M. Umer Chapra, salah satu ekonom Muslim paling berpengaruh abad ke-20, menegaskan bahwa krisis ekonomi kontemporer pada dasarnya adalah krisis moral yang tidak dapat diselesaikan tanpa kembali pada kerangka nilai transenden. [5]

Secara instrumental, ekonomi syariah melarang riba (bunga) dan gharar (ketidakpastian berlebihan), serta mendorong skema bagi hasil seperti mudharabah dan musyarakah — kerangka yang dirumuskan secara sistematis oleh M.N. Siddiqi. [7]

Di Indonesia, teonomi ekonomi Islam terwujud paling nyata dalam instrumen zakat dan wakaf. Potensi zakat nasional diperkirakan mencapai lebih dari Rp327 triliun per tahun, namun realisasi pengumpulannya baru sekitar Rp32 triliun — kesenjangan yang menunjukkan besarnya ruang optimalisasi filantropi Islam sebagai jaring pengaman sosial.

Potensi zakat nasional diperkirakan mencapai lebih dari Rp327 triliun per tahun, dengan realisasi pengumpulan baru sekitar Rp32 triliun; sementara potensi aset wakaf ditaksir melebihi Rp2.000 triliun, dan wakaf uang berpotensi mencapai Rp181 triliun. [17]

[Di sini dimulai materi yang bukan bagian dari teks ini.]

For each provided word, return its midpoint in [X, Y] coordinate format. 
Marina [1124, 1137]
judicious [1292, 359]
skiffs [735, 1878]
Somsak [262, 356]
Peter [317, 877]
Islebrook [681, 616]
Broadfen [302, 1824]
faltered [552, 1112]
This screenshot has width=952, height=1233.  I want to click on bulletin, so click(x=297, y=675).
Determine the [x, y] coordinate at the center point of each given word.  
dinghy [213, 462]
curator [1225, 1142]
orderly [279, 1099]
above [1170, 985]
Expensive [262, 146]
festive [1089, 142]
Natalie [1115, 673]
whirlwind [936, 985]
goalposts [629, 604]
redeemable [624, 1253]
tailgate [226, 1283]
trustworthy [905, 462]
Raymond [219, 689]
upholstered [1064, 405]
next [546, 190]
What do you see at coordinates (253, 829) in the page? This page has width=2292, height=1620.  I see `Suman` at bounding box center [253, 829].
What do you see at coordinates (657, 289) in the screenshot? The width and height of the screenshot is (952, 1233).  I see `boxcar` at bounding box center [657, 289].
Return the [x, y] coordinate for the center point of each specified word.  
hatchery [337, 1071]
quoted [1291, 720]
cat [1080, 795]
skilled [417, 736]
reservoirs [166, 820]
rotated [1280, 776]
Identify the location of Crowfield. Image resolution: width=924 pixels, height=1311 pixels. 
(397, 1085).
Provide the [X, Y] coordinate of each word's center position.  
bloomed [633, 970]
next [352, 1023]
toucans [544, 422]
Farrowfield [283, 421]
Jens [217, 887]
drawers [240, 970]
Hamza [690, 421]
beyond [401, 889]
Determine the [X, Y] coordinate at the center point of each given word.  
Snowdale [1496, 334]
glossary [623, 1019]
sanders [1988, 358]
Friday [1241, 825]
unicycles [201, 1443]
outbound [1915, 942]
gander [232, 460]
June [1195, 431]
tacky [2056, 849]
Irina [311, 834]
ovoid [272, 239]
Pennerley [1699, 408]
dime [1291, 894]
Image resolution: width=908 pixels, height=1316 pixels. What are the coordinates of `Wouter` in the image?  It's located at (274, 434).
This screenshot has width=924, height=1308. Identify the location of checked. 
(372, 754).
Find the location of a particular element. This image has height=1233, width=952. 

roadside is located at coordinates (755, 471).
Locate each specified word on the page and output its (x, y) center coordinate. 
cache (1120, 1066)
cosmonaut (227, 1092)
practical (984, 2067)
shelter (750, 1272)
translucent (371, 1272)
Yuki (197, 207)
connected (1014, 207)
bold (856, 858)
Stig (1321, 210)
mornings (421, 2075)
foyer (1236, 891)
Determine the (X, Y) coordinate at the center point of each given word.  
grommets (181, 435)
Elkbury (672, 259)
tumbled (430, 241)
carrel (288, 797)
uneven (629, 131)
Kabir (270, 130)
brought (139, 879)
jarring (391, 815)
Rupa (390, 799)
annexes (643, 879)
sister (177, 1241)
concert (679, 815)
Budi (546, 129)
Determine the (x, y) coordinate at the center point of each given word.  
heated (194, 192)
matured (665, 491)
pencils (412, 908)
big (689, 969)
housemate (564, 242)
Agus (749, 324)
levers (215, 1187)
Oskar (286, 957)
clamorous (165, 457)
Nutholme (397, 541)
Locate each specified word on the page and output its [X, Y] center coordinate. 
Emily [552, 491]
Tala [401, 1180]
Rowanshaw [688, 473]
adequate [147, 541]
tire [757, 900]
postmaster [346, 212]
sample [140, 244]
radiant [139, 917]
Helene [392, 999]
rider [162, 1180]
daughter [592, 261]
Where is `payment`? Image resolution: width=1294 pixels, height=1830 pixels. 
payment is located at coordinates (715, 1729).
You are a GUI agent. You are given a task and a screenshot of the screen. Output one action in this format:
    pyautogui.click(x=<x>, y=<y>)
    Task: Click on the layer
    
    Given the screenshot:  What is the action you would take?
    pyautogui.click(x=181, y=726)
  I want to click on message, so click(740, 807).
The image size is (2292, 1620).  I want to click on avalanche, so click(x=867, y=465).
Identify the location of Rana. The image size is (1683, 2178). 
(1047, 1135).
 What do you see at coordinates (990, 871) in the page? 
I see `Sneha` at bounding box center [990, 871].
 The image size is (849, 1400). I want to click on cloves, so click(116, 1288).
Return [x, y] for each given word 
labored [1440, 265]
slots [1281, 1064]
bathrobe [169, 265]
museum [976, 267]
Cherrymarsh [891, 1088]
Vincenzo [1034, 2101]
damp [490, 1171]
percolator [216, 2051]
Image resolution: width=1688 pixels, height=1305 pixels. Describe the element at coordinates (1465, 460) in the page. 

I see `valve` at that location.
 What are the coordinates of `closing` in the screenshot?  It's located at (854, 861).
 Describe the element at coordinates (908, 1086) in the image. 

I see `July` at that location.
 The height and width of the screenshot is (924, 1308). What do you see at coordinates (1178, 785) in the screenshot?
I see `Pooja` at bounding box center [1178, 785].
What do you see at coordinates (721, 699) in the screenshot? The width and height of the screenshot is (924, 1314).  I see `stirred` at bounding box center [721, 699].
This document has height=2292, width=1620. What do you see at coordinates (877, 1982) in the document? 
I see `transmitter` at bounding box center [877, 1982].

Otoritas Jasa Keuangan mencatat total aset keuangan syariah nasional mencapai Rp3.050 triliun pada 2025, tumbuh 11,3% secara tahunan, mencakup perbankan syariah, pasar modal syariah, dan industri keuangan nonbank syariah. [18]

Dalam State of the Global Islamic Economy Report 2024/2025, Indonesia mempertahankan peringkat ketiga dunia dengan skor Global Islamic Economy Indicator 99,9, di bawah Malaysia dan Arab Saudi, dengan capaian tertinggi dunia pada investasi halal. [21]

Masterplan Ekonomi Syariah Indonesia (MEKSI) 2025–2029 menjadikan sinergi ZISWAF (zakat, infak, sedekah, wakaf) untuk pembiayaan usaha ultra-mikro sebagai salah satu pilar strategis, sekaligus mengakui tantangan rendahnya inklusi keuangan syariah dibanding tingkat literasinya.

4.2 Buddhisme: Ekonomi Kecukupan dan Jalan Tengah

Istilah “Buddhist Economics” pertama kali dipopulerkan oleh ekonom E.F. Schumacher dalam Small Is Beautiful (1973), yang berangkat dari pengamatannya atas masyarakat Burma dan India.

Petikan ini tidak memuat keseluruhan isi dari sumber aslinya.